İşte bu alışkanlık ve üstelik şuursuz alışkanlık, en aşağılık günah ilişkisinden çok daha büyük bir günah ve ayıpsanır bir ilişkidir. Eğer bir şeyi ayıpsayarak, dışlayarak ilişki kurarak bir günah işlemişseniz eğer, nedamet sonrası bir hafifleme ve anlamlı bir umudu da yüklenebilirsiniz demektir.

Ancak, bahsini yaptığımız günah ilişkisi bir alışkanlıktan dolayı kaynaklanıyor ise yandı gülüm keten helva dediğimiz, feryadü figan edeceğimiz durum ve sürecin de tam orta yerindeyiz demektir.

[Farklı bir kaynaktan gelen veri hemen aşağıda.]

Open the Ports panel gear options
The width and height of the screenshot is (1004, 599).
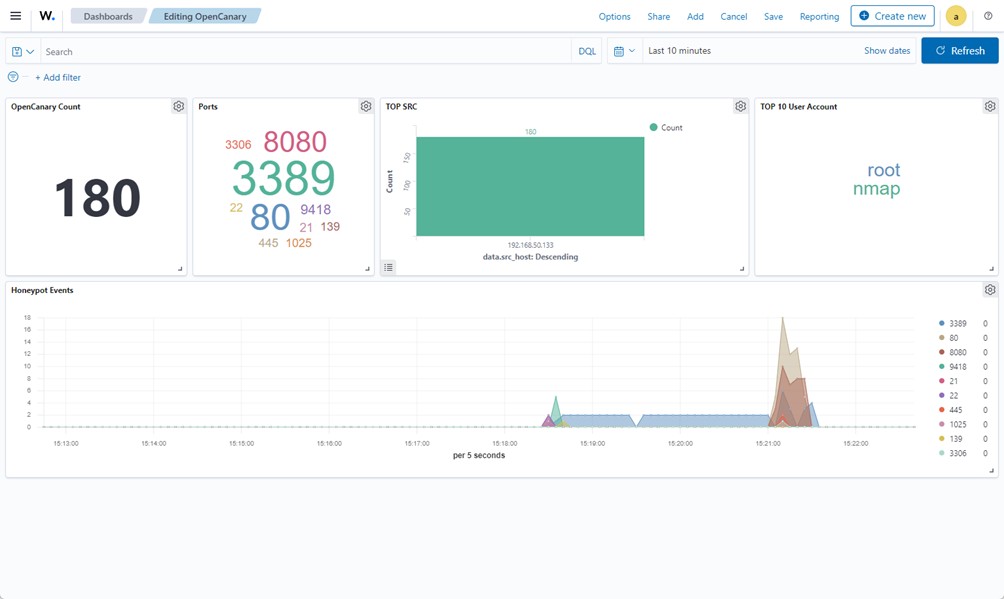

Günah skalanız da, değer skalanızda, ayıp skalanız da ki genleşme ve genişleme, bahsini yaptığımız tehlikenin sınırlarını ( sınırsızlık ) tayin ediyor olması bakımından son derece vahim bir göstergedir.

Bütün En'lerimiz, Ehem'lerimiz, Mühimlerimiz bir bir yıkıldı, tahrip edildi, içi boşaltılıp gelecek nesillerin daha doğmazdan evvel helak oluşlarının yapı taşları döşendi. Ne bireysel ve ne de toplumsal olarak bir fren mekanizmamız da kalmadı.

Ehemleri ve mühimleri kalmayan bir toplumun haliyle kınayacağı, ayıpsayacağı, utanıp çekineceği bir şeyinin kalmayacağı sonucunu çıkarmak mahir bir durum değil haliyle. İşte bu ahlak ve değerler kaosu, diğer tüm kaotik olayların sebeplerine analık etmesiyle birlikte helaki sürecin kısalmasının da başat aktörü konumundadır.

Son yıllarda bu topraklarda ki bahsini yaptığımız alışkanlık ve buna bağlı ahlaki tükeniş ve tüketme hastalığı, geçmiş ve gelecek çağın benzerini yaşama olasılığı haylice zor bir hastalık çeşididir. Hem herşeye analık ediyor olması ve hem de kendi içerisinde bir sinsilik barındırması dolayısıyla tahribat boyutları kestirilebilir bir tehlike de değildir.

Devasa hatalar, ayıplar ve günahlar işleyen birey ve toplumun fecaatin farkında olmaması, fecaati fecaat olarak görmüyor oluşu, mevcut fecaatlari rutin olanlarla özdeş görüyor olması, yıkımın sinsiliği ve kapsayacağı kitlenin büyüklüğü ve sürekliliğinin boyutlarını tayin etmesi bakımından son derece çarpıcıdır.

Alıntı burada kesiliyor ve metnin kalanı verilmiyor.